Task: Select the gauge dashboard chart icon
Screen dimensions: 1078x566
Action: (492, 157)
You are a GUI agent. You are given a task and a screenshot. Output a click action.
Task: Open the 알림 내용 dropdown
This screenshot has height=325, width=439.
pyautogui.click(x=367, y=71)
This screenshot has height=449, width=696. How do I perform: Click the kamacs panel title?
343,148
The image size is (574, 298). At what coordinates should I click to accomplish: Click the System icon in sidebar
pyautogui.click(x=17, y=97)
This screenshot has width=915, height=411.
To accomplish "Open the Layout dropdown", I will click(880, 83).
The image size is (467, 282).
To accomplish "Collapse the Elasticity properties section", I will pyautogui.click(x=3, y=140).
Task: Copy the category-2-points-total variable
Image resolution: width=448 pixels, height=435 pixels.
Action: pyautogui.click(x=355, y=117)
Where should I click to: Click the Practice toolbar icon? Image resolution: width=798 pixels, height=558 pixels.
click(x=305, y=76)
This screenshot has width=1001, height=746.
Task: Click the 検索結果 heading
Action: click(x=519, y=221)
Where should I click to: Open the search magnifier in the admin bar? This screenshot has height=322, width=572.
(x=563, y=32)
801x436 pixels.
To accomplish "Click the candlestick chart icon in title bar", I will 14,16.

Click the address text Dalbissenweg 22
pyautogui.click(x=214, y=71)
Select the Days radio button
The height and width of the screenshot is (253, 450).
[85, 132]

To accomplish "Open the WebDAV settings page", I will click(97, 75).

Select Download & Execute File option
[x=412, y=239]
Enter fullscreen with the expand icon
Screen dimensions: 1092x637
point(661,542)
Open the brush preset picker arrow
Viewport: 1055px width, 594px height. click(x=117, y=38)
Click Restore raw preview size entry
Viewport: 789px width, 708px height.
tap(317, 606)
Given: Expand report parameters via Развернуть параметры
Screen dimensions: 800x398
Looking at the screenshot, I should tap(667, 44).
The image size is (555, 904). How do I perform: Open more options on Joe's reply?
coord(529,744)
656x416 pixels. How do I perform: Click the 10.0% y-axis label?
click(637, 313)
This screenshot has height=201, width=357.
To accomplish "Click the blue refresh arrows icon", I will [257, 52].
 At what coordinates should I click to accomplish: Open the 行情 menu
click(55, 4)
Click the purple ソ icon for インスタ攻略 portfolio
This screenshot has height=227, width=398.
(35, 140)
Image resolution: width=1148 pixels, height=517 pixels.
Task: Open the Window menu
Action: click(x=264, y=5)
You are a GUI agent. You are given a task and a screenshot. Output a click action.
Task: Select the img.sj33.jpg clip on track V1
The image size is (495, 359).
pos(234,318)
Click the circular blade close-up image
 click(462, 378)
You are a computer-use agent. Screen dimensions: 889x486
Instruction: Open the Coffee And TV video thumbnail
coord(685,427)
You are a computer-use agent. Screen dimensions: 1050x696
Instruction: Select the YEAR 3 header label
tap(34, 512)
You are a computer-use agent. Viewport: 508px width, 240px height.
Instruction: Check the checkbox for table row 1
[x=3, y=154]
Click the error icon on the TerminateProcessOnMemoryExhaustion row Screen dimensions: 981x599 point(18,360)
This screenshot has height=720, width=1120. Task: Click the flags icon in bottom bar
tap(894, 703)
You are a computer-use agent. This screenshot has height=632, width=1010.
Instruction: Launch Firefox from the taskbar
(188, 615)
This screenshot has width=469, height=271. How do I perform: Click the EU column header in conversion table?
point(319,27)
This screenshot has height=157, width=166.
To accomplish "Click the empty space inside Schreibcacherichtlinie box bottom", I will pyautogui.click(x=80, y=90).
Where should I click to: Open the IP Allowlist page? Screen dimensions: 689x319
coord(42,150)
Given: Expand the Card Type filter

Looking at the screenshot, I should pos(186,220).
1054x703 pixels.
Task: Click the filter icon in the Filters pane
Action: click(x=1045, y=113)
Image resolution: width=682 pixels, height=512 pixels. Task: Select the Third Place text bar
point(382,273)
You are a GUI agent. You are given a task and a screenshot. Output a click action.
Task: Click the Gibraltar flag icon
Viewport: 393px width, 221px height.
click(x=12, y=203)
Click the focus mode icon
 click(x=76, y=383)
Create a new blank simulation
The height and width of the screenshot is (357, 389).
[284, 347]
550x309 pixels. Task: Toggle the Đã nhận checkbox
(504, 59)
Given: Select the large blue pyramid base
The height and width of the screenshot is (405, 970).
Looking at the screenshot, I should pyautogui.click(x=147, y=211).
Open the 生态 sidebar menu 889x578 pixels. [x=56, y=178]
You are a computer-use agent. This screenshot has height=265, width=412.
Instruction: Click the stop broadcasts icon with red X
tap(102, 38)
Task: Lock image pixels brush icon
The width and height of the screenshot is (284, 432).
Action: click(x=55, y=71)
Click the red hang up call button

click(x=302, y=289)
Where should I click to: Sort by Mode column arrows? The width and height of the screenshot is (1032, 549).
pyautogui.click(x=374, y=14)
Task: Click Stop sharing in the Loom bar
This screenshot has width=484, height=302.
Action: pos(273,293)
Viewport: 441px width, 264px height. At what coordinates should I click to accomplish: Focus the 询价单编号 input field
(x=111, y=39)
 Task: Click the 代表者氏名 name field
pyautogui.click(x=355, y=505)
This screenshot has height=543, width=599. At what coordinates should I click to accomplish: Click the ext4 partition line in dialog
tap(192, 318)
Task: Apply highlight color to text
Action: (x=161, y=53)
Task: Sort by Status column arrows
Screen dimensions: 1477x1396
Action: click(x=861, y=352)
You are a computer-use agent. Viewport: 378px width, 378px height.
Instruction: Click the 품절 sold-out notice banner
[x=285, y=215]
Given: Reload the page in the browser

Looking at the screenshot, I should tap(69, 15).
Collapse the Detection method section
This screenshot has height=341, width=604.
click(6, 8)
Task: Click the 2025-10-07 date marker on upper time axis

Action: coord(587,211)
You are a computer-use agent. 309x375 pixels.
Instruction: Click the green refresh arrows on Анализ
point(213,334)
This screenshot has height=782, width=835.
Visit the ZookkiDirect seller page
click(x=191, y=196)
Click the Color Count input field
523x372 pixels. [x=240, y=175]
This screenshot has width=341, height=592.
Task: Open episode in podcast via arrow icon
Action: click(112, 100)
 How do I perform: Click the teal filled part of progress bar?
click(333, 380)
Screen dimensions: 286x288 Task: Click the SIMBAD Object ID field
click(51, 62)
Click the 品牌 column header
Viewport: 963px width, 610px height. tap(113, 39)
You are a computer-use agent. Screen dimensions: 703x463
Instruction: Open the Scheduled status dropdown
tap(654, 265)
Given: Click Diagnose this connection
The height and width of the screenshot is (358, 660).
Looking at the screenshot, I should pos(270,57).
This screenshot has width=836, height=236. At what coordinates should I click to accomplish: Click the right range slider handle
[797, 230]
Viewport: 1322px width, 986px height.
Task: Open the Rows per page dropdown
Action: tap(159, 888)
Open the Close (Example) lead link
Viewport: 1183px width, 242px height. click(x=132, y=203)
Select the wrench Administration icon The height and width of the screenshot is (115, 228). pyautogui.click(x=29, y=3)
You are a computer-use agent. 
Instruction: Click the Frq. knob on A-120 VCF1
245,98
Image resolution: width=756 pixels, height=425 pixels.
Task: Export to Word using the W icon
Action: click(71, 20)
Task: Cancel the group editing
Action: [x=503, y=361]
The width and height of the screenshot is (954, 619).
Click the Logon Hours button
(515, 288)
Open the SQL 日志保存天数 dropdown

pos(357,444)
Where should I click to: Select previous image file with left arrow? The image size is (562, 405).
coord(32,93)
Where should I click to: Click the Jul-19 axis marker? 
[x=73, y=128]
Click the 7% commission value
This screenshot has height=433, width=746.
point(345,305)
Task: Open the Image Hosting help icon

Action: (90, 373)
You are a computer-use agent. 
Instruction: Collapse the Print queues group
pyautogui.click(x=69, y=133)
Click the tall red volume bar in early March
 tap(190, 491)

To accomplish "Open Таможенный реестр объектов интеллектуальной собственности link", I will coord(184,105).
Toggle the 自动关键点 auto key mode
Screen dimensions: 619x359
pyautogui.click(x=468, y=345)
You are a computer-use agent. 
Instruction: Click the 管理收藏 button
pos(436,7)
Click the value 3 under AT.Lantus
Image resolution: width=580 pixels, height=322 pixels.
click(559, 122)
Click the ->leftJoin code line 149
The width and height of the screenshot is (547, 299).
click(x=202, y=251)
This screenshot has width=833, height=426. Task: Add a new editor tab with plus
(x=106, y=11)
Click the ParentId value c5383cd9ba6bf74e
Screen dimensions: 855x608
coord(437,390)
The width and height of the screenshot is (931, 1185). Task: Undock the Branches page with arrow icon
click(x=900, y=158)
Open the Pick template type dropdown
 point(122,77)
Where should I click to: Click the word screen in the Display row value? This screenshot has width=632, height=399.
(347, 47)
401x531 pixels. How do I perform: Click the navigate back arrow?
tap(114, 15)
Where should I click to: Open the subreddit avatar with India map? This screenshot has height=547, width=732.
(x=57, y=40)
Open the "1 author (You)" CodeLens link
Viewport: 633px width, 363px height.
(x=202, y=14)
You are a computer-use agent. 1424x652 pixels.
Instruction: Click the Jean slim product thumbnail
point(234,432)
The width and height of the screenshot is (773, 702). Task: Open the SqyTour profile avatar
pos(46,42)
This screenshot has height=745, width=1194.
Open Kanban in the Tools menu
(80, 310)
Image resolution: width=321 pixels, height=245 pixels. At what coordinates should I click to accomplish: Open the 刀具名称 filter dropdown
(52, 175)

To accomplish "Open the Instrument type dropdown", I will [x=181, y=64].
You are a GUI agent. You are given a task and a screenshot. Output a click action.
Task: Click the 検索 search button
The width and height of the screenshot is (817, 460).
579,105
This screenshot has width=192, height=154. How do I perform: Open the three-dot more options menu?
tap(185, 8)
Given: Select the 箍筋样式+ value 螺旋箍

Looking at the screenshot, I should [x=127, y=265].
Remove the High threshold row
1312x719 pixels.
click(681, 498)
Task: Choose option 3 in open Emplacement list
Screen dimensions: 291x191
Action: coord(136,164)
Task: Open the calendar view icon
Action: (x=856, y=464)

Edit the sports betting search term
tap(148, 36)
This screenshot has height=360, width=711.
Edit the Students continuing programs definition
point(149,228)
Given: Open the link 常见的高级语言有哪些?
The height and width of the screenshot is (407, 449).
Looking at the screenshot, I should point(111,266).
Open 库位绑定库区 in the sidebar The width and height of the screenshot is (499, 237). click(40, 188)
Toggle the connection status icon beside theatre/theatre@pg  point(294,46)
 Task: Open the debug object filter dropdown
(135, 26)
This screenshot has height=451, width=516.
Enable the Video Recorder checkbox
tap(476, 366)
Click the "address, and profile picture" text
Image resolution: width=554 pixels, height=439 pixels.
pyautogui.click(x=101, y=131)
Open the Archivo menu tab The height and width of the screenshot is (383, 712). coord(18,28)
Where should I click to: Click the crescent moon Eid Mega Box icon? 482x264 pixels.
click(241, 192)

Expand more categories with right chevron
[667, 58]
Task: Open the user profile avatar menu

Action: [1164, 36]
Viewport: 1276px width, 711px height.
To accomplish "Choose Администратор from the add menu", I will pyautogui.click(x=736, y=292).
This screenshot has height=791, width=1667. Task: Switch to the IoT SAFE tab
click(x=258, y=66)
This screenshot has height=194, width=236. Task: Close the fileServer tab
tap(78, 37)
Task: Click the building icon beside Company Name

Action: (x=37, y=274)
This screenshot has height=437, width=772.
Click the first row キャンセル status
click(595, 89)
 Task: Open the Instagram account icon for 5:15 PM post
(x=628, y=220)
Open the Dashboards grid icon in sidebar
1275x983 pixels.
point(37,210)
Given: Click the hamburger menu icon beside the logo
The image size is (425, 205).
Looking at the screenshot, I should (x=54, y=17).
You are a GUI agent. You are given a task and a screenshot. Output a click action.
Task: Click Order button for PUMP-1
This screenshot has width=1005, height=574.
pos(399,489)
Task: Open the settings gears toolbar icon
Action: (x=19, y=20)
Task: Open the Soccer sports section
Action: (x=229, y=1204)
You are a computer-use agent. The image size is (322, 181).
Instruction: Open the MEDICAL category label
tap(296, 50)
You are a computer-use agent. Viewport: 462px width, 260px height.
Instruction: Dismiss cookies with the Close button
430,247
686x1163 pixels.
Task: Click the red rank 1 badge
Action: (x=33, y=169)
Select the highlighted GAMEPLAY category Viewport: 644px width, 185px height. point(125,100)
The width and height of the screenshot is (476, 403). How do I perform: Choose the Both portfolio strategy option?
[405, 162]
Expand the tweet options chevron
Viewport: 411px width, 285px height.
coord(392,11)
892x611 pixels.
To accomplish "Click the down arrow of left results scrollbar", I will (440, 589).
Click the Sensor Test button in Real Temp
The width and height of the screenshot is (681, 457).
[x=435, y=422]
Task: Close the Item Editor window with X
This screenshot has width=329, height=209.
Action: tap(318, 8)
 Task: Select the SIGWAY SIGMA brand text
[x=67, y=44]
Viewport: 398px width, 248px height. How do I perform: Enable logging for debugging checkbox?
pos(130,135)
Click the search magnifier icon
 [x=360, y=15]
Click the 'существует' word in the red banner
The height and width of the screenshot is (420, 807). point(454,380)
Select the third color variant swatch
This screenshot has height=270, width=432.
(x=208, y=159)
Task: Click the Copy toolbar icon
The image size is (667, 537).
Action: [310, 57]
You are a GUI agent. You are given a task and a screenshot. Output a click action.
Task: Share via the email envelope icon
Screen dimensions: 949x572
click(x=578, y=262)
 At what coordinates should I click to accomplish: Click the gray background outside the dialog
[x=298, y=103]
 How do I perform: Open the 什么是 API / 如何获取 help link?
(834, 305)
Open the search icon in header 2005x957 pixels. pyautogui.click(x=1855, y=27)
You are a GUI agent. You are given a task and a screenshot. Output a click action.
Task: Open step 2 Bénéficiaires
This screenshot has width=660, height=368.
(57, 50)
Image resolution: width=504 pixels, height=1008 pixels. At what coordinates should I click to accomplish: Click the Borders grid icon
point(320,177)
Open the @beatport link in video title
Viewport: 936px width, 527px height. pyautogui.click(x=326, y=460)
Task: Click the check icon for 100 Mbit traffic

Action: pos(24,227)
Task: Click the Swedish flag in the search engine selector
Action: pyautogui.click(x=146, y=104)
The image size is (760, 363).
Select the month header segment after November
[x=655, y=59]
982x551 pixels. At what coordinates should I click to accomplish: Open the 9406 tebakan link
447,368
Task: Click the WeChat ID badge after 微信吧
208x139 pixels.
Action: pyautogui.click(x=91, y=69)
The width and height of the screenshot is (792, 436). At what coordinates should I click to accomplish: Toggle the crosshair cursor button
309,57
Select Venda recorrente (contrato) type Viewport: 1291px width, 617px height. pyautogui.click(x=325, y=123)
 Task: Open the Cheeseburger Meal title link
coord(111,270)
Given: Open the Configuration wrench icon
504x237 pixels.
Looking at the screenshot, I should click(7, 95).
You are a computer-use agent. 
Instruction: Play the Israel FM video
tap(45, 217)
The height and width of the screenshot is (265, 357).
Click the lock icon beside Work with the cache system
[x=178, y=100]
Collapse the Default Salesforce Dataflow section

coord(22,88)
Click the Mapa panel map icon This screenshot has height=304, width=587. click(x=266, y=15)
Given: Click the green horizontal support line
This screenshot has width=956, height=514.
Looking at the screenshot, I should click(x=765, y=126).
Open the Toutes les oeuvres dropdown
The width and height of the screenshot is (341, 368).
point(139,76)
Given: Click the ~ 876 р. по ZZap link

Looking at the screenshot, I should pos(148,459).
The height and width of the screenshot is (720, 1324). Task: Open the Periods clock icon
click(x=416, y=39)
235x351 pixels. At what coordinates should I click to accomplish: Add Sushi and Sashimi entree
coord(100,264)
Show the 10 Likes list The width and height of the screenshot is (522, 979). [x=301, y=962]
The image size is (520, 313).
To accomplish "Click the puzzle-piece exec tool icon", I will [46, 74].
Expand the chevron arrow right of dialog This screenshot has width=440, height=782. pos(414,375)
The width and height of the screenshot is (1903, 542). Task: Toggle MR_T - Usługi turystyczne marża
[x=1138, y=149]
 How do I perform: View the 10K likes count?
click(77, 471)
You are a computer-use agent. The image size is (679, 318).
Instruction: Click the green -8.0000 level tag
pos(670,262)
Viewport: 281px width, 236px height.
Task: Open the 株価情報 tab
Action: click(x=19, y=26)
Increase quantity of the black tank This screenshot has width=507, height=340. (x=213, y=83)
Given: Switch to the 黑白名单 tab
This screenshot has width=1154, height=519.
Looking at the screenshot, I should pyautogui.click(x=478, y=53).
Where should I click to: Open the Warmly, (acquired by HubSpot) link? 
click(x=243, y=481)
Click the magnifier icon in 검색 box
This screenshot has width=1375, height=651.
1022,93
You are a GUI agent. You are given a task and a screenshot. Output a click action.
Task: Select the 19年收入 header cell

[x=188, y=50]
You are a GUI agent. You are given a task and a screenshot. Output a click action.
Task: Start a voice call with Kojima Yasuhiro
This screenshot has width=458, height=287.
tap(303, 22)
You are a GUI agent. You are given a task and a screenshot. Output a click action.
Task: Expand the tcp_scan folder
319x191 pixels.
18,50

Task instructions
Take the listing above and repeat exactly the lines from the one containing "The width and height of the screenshot is (817, 460)." through the one containing "Task: Choose option", both included.

Your response
The width and height of the screenshot is (817, 460).
579,105
This screenshot has width=192, height=154. How do I perform: Open the three-dot more options menu?
tap(185, 8)
Given: Select the 箍筋样式+ value 螺旋箍

Looking at the screenshot, I should [x=127, y=265].
Remove the High threshold row
1312x719 pixels.
click(681, 498)
Task: Choose option 3 in open Emplacement list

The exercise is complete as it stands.